7 As regards Article 14 of the Directive, the Commission states that it has not been informed of the adoption by Belgium of the necessary legislation. In its defence, Belgium refers to the preparation of a draft royal decree. According to the Commission's reply, that draft had not yet been adopted and would not in any event amount to a complete transposition of the provisions of Article 14. In its rejoinder, Belgium states that it is ready to take account of the Commission's comments and to amend the draft accordingly.
8 It follows that Belgium did not in due time take the measures necessary to implement Article 14 of the Directive.
9 As regards Article 22 of the Directive, the Commission contended in the preliminary proceedings that Belgium had not implemented that provision. It was only in its response to the Commission's reasoned opinion that Belgium claimed that Article 22 of the Directive had been implemented, and referred to two royal decrees of 22 and 25 September 1992. (2)
10 In its application, the Commission contends that those decrees were concerned with the implementation of directives other than Directive 86/609. In its defence, which contains only a single sentence on the substance, Belgium refers to the wrong directive and invokes only a draft royal decree. In its almost equally succinct rejoinder, Belgium maintains in relation to Article 22 of the Directive that the decrees of 22 and 25 September 1992 expressly provide that experiments must be carried out in accordance with Directive 86/609. It also maintains that Article 6 bis of the royal decree of 1 February 1996,(3) amending the royal decree of 3 July 1969, provides for a system of mutual recognition within the framework of a system of registration of cases dealt with in another Member State.

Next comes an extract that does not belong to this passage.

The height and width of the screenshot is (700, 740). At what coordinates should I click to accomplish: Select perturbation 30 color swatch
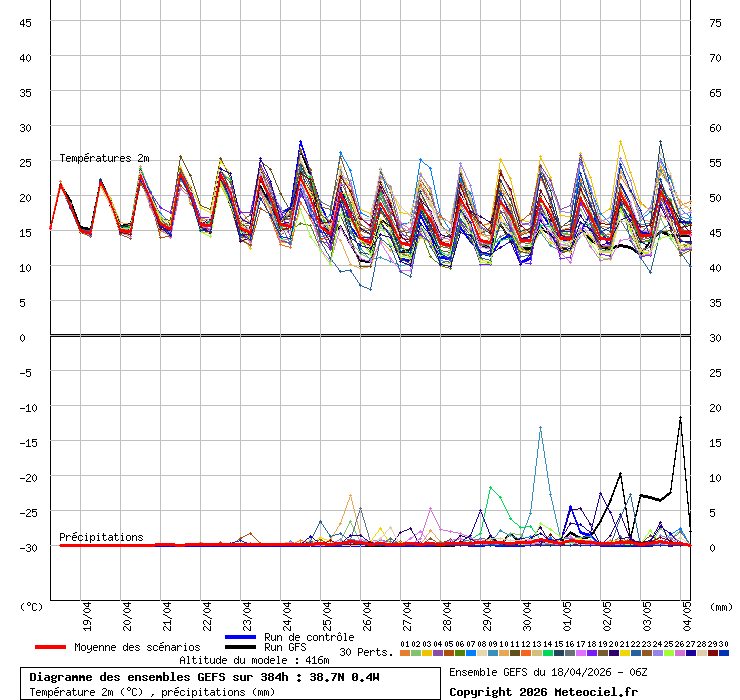[x=724, y=652]
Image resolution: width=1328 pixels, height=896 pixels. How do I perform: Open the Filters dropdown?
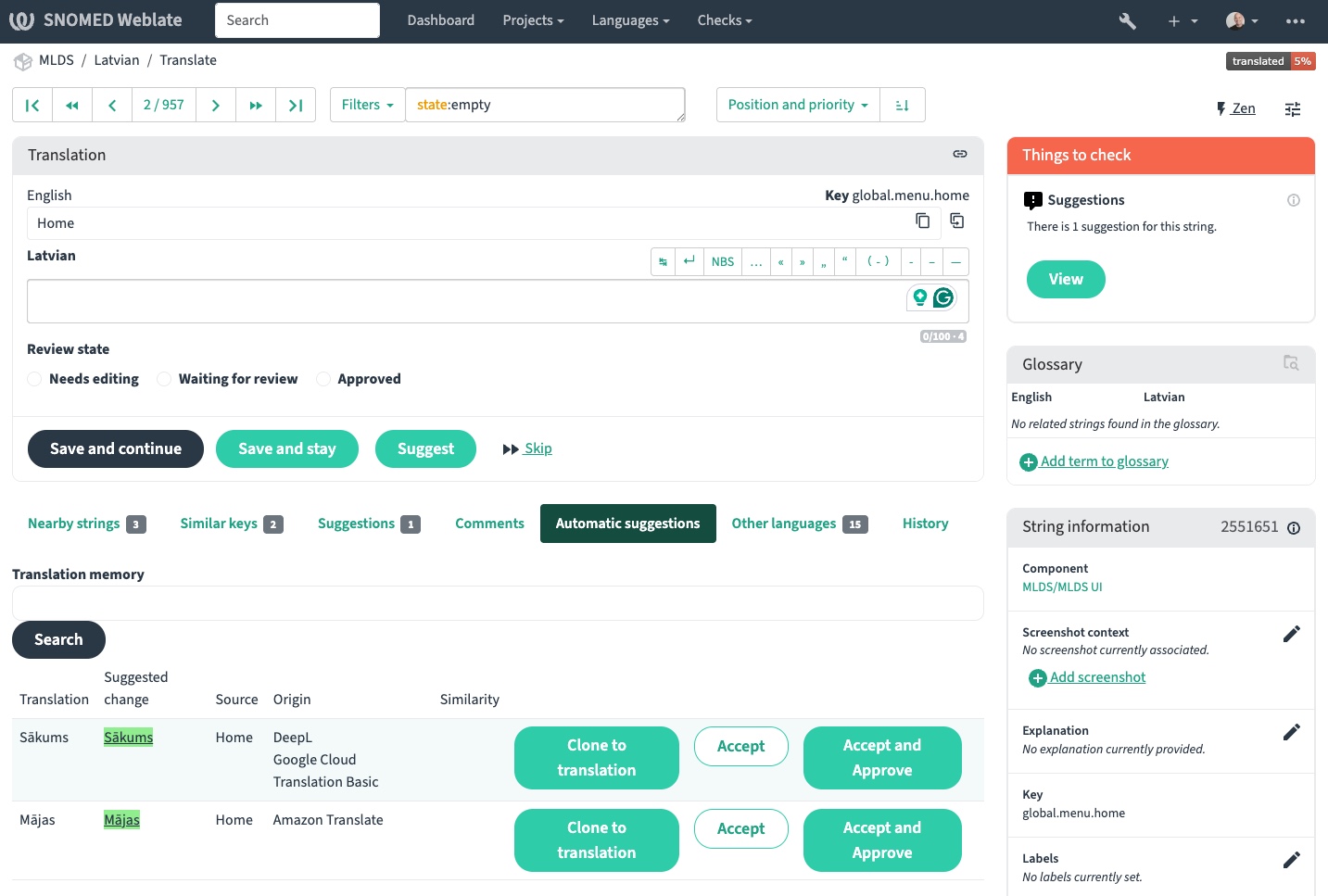[367, 106]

11 The Belgian Government's contentions, such as they are, call for the following comments. First, the decrees invoked by Belgium refer in their preambles to various directives but do not refer to Directive 86/609. Secondly, as regards the substantive provisions of the decrees of 22 and 25 September 1992, the Belgian Government has not deigned to identify which provisions of that very elaborate legislation do give effect to Directive 86/609. Thirdly, the Belgian Government seems in any event to be confused in maintaining, with regard to Article 22 of the Directive, that those decrees provide expressly that experiments must be carried out in accordance with Directive 86/609, since Article 22 of the Directive does not concern the way in which experiments are carried out. Finally the decree of 1 February 1996 has to do with the registration of medicinal products and is manifestly designed to implement the directives relating to those products.
12 The Belgian Government's arguments are therefore unfounded in their entirety.
13 Accordingly, I am of the opinion that the Court should:
(1) declare that, by failing to adopt within the prescribed period all the measures necessary to comply with Council Directive 86/609/EEC of 24 November 1986 on the approximation of laws, regulations and administrative provisions of the Member States regarding the protection of animals used for experimental and other scientific purposes, the Kingdom of Belgium has failed to fulfil its obligations under the Treaty;
(2) order the Kingdom of Belgium to pay the costs.
(1) - OJ 1986 L 358, p. 1.
(2) - Royal decree amending the royal decree of 16 September 1985 on the norms and protocols applicable to tests of medicines for human use; royal decree amending the royal decree of 12 March 1985 on the norms and protocols applicable to tests of veterinary medicines.
(3) - Royal decree amending the royal decree of 3 July 1969 relating to the registration of medicines.